-- Request --
Could you reproduce every one of the items below verbatim, line by line, without changing anything?

:::

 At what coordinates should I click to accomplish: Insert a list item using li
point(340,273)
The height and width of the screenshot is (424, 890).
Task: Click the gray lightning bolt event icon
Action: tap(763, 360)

:::

-- Solution --
 At what coordinates should I click to accomplish: Insert a list item using li
point(340,273)
The height and width of the screenshot is (424, 890).
Task: Click the gray lightning bolt event icon
Action: tap(763, 360)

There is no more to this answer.